(Bloomberg) -- President Donald Trump’s lawyers argued in a trial brief filed Monday that the House of Representatives failed to show a criminal violation and that his conviction in the Senate impeachment trial would fundamentally change the separation of powers outlined in the U.S. Constitution.

The 171-page document, filed with the Senate ahead of a noon Monday deadline, provides the most detailed preview to date of how the president’s team plans to defend him against two impeachment charges of obstruction of Congress and abuse of power.

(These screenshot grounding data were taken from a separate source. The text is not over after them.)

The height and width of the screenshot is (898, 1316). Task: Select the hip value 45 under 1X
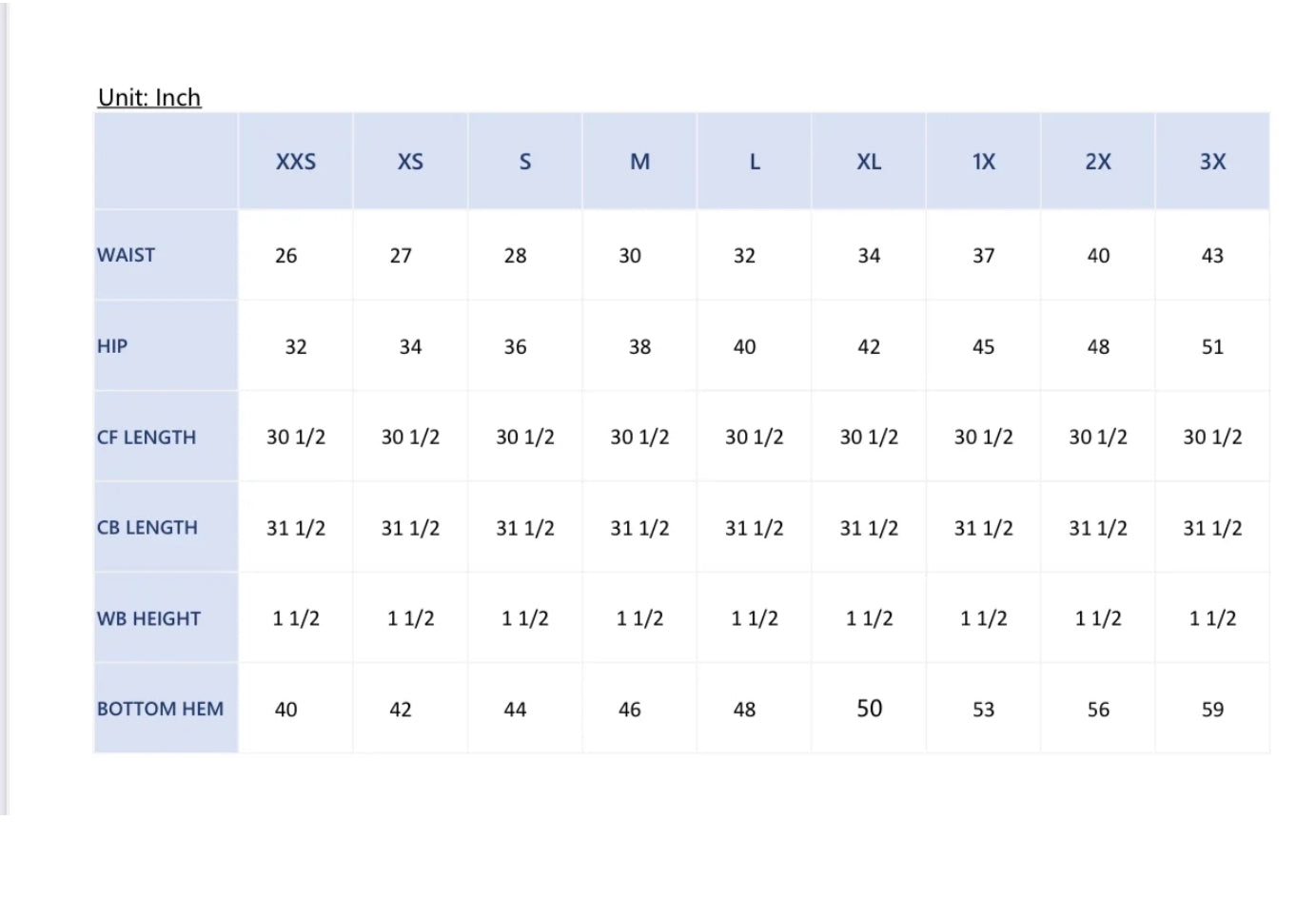point(983,347)
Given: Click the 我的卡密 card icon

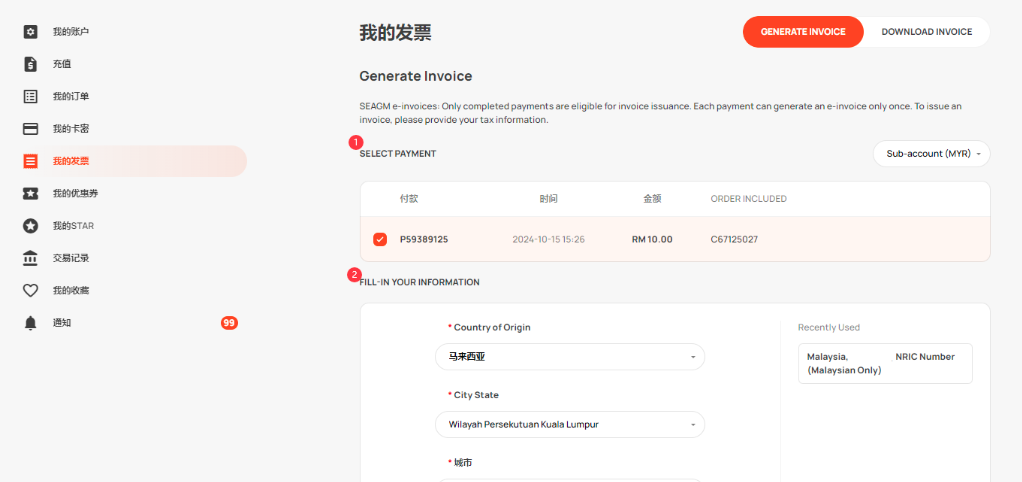Looking at the screenshot, I should pyautogui.click(x=31, y=129).

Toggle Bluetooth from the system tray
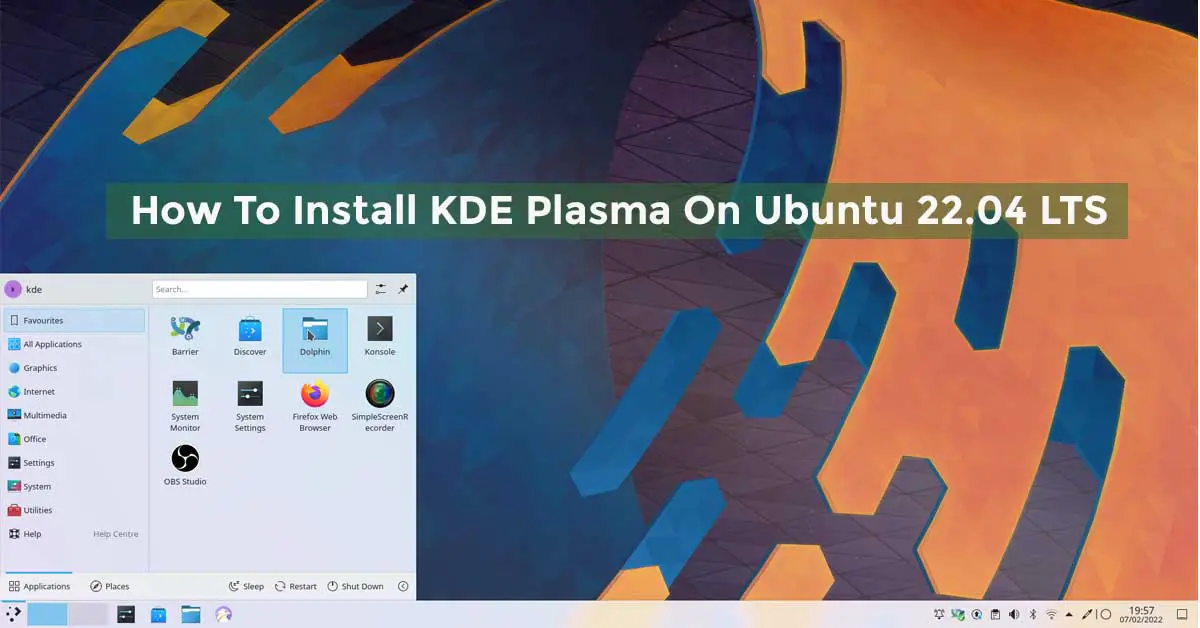point(1032,614)
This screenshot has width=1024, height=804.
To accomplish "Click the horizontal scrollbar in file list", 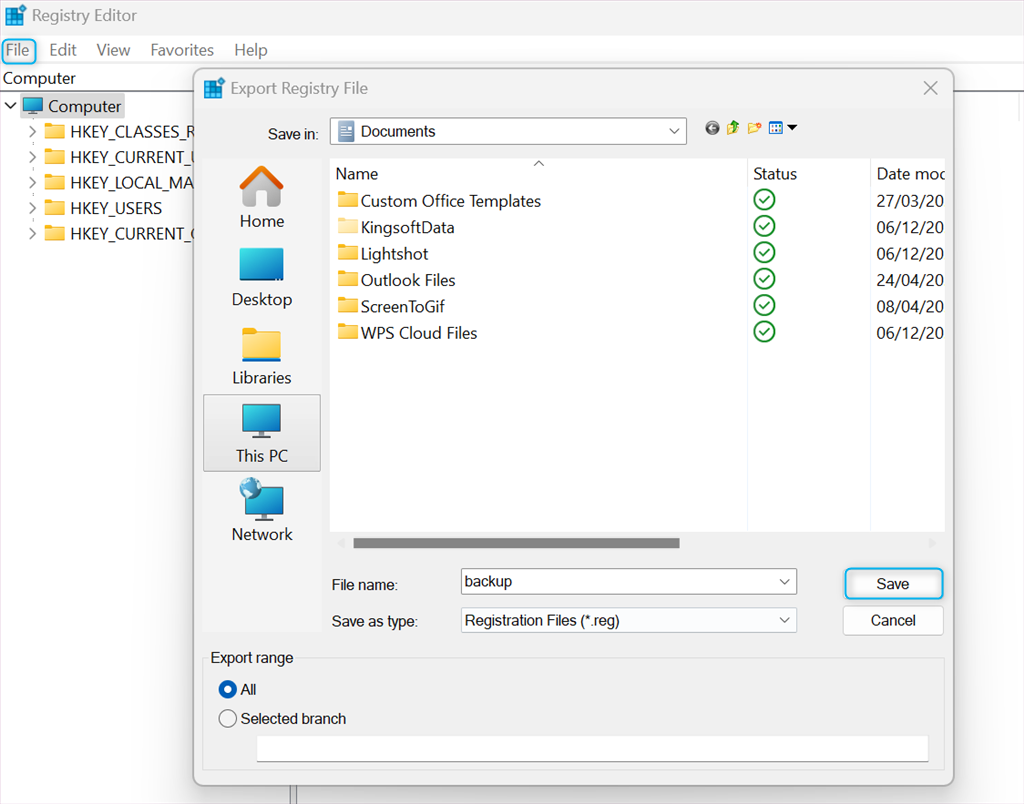I will 516,543.
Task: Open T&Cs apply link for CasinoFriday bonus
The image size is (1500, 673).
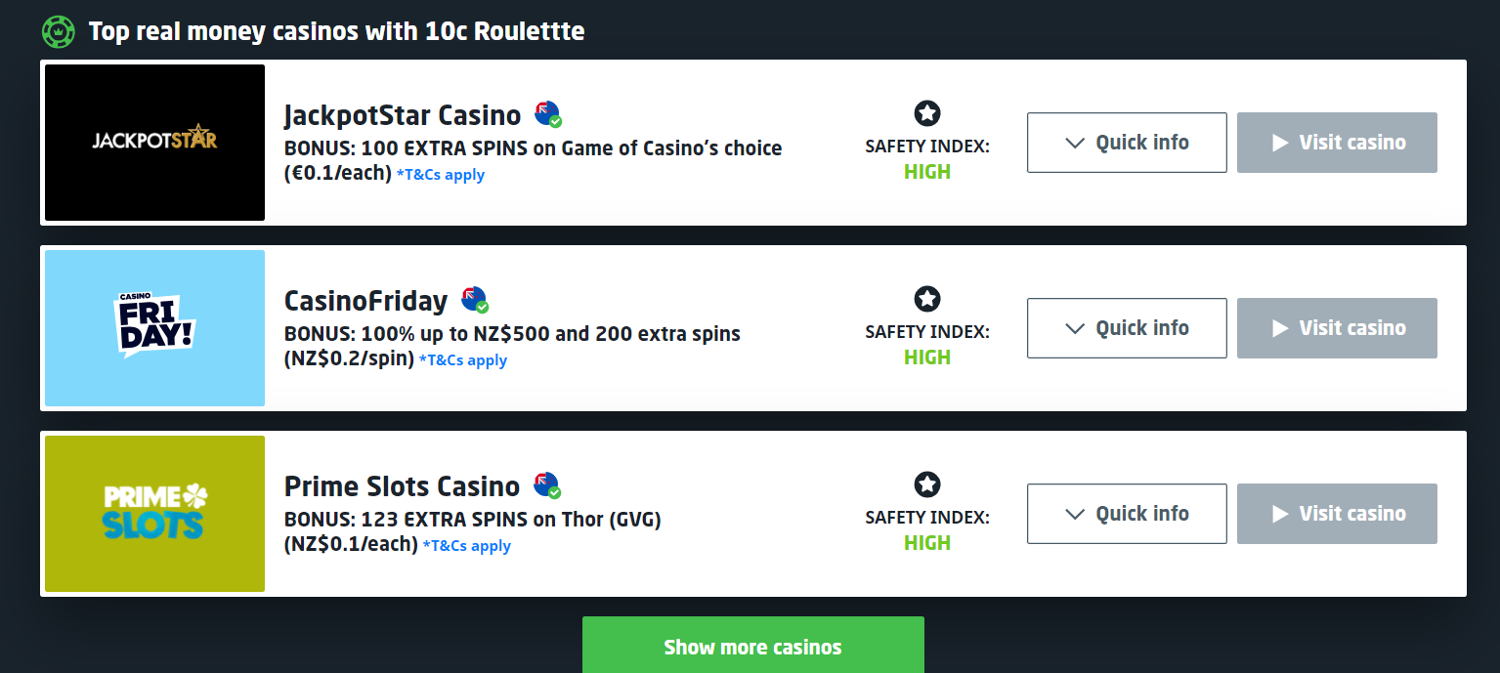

It contends that the House failed to prove that the president explicitly linked aid for Ukraine to an investigation Trump sought into political rival and former Vice President Joe Biden. The president’s lawyers will also argue that the Senate should swiftly reject the impeachment articles, according to two people working with the president’s legal team who briefed reporters on the condition of anonymity.

Monday’s filing was designed to be a more substantive response to the arguments made by House Democratic impeachment managers than the president’s initial case filing over the weekend, but largely adopted the same combative posture.

The White House -- knowing it would take at least 20 Republican senators to defect to see Trump removed from office -- has instead tailored its case to the American public, arguing that the impeachment effort is a partisan bid by establishment Washington to overturn the results of the 2016 election.

President’s Defense

Central to the president’s defense outlined in the brief is the argument that Trump did not violate the law by withholding $391 million in taxpayer-funded assistance to Ukraine. Democrats say Trump used that aid as leverage to force a politically motivated investigation into Joe Biden and his son, Hunter.

Trump’s legal team argues that the House failed to find a witness who heard the president condition U.S. assistance on the investigation, instead basing their arguments on hearsay and assumptions by other witnesses. They contend that House impeachment managers must prove that the president even mentioning his concerns over corruption or an uncorroborated conspiracy theory that Ukraine interfered in the 2016 election is somehow illegal.

They also say that a recent finding by the nonpartisan Government Accountability Office that Trump violated the law in withholding the aid is irrelevant, because the House did not include mention of the report in the charging document they sent to the Senate weeks before the GAO released its findings.

The president’s legal team also rejected arguments from Democrats that Trump undertook “an unprecedented campaign” to obstruct the congressional investigation into his conduct. They argue that the White House routinely blocks lawmakers from interviewing senior administration officials to preserve the president’s institutional rights, and that being removed for office for that would mean a fundamental shift in the separation of power.

Formal Trial

The formal trial is expected to begin Tuesday with an announcement of proposed rules by Republican Senate Majority Leader Mitch McConnell and a bid by his counterpart, Democratic Senate Minority Leader Chuck Schumer to guarantee testimony from additional witnesses. Schumer has said senators should hear from top White House officials like former national security adviser John Bolton and acting chief of staff Mick Mulvaney, who refused to cooperate with the House probe.

The president’s lawyers have indicated that if Democrats pursue additional witness testimony, they would want to subpoena Biden and his son, whose time serving on the corporate board of Ukrainian energy giant Burisma would have been the focus of the investigation proposed by the president’s allies.

“If we call one witness, we’re going to call all the witnesses -- there’s not going to be a process where the Democrats get their witnesses and the president gets shut out,” Senator Lindsey Graham, a South Carolina Republican, said on “Fox News Sunday.”

McConnell is expected to offer a format that would give House impeachment managers 24 hours over two days to present their case, Senator David Perdue, a Georgia Republican, said Sunday on “Meet the Press.” The president’s defenders would then be given an equal amount of time to mount their defense.

In a further indication that the president’s team sees their defense more oriented to voters than senators in the chamber, the White House announced that a number of high-profile lawyers who make regular appearances on cable television -- including Harvard Law emeritus professor Alan Dershowitz, former Florida Attorney General Pam Bondi, and former Clinton impeachment prosecutor Ken Starr -- would be presenting elements of their defense.

The format also requires senators to attend and relinquish their cell phones during the trial. And Democrats vying for their party’s presidential nomination -- including Bernie Sanders of Vermont, Elizabeth Warren of Massachusetts and Amy Klobuchar of Minnesota -- will be forced off the campaign trail.